Mini Hardtop: $8,887
Mini Electric: $13,653
Kona Electric: $12,288
Three-Year Ownership Cost Comparison
After three years the grand totals give some insight into the question, "are EVs cheaper?" Based on purchase price, fuel, maintenance costs, and depreciation over a three-year period here's what we've found for the cost-of-ownership of our subject vehicles:
Mini Hardtop: $41,454
Mini Electric: $49,312
Hyundai Kona: $39,817
Hyundai Kona Electric: $55,311
EV Tax Credits
Now, before you jump on the phone with your EV-driving friend, there are still additional variables. There’s the $7,500 tax credit that’s available for both of the electric cars. That brings the purchase prices of the electric vehicles down by that much. And that drops their ownership costs to:
Mini Electric: $41,812
Hyundai Kona Electric: $47,811
Which is Cheaper to Own?
So, by our calculations that makes the gas-powered Mini a mere $358 cheaper to own and operate over the first three years than its electric counterpart—essentially a wash. The Kona Electric, on the other hand, is more costly than the gas version by $7994. Then you get to factor in state and local incentives if those are available. Plus, as the years progress the lower cost of operating an electric vehicle (fuel and maintenance) continue to accrue. In the case of the Mini, it might just tip the advantage to the electric model.

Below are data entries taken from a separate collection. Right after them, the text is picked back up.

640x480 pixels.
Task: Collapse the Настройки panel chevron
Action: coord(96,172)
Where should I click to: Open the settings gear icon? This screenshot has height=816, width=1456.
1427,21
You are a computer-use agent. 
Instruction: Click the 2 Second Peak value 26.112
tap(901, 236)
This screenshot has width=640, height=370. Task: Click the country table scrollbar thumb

The current hitch is that not all new EVs are eligible for the $7500 incentive. Both Tesla and GM have hit their 200,000 vehicle cap. It’s also unlikely that the current administration will increase that cap any time soon. Eventually, other automakers will also lose the ability to dangle that federal incentive in front of buyers.

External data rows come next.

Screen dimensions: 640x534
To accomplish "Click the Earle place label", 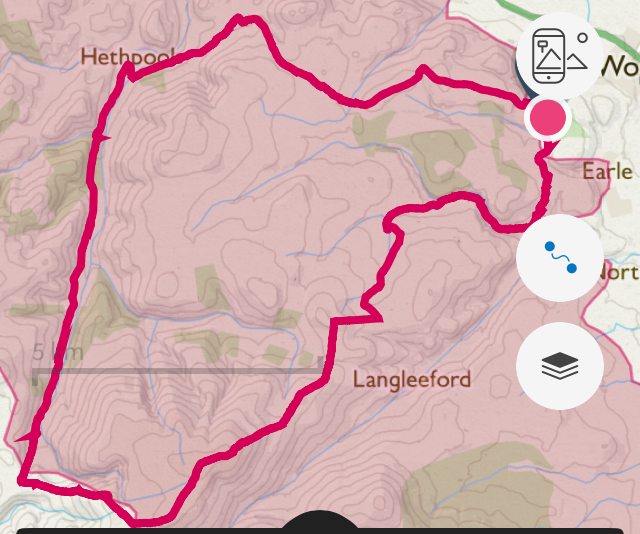I will click(607, 171).
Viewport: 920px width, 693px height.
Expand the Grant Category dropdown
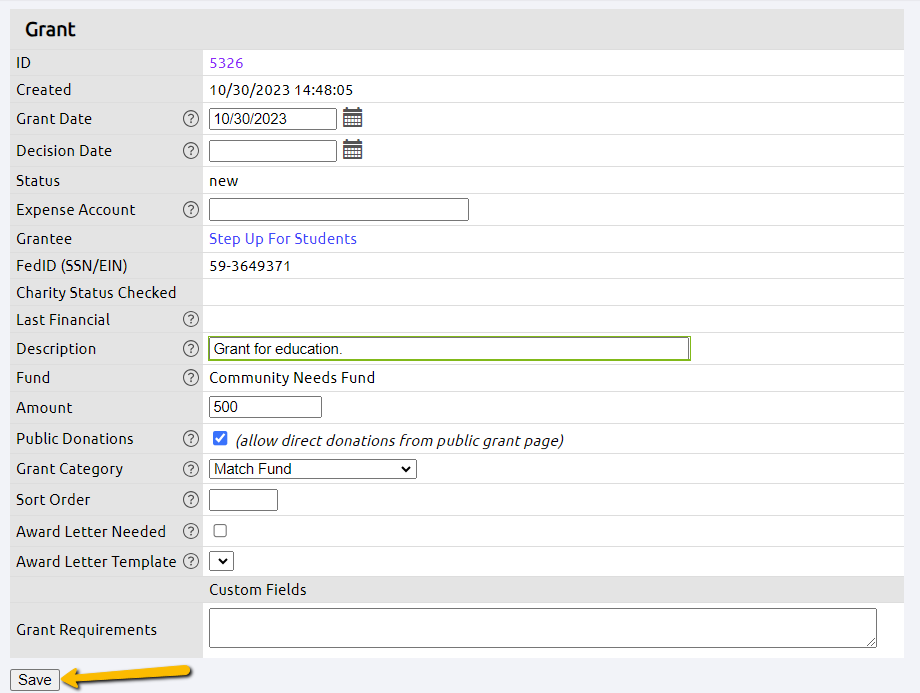(312, 469)
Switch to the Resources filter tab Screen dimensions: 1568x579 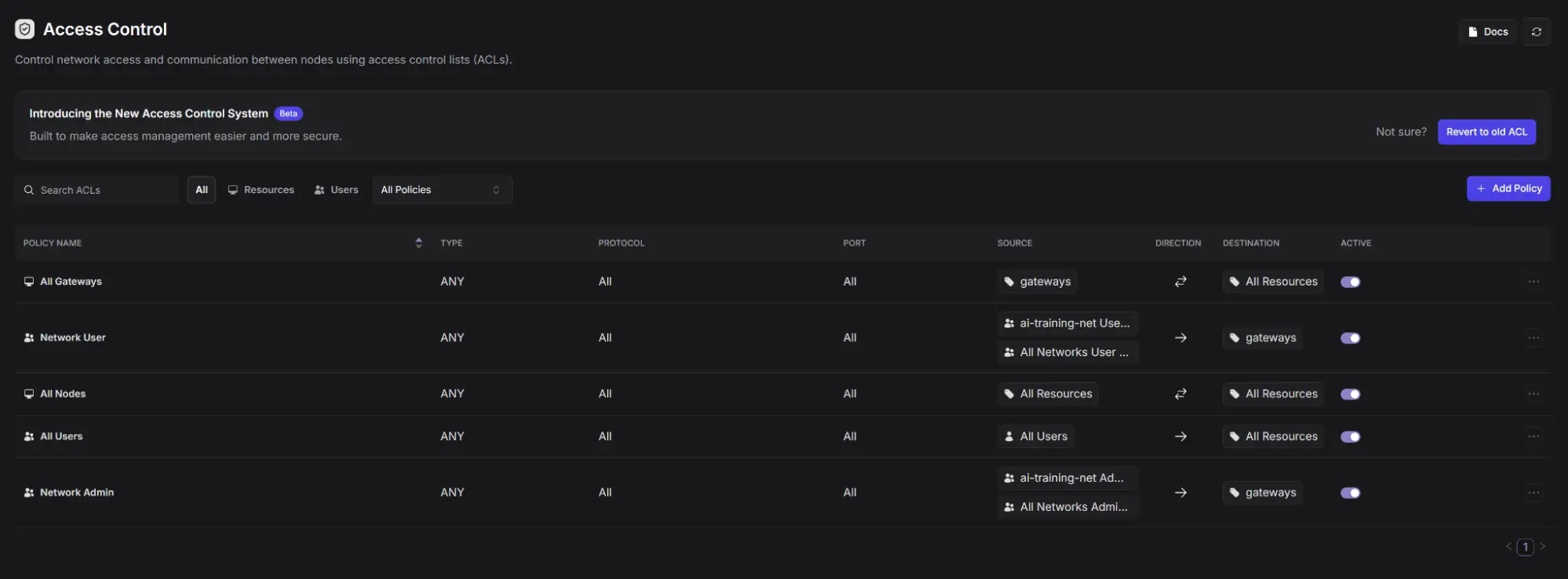click(x=260, y=190)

The other complicating issue is that comparing EVs and gas vehicles isn't a straight comparison for most electric cars on the road. There are no Tesla Model 3s or Ford Mustang Mach-Es that run on gas. Buyers have to pit them against approximately similar gas vehicles. When you do that, the calculations to see which gives you the best bang for your buck can be even more headache inducing than what we've attempted here. But there's a better way.
Do Your Own Comparison
If you’re interested in figuring out the cost difference between an EV and a gas vehicle, there’s a handy tool on the US Department of Energy’s site that compares the overall cost of multiple vehicles at once based on your yearly driving habits, EPA data, and even loan information. It even takes into account your state so that it can adjust the fuel-cost data to fit the gas and electricity prices of your area.
So is owning an EV cheaper in the long run? All signs point to possibly. Maybe. Sometimes. But as we said, at this point in time, it’s complicated.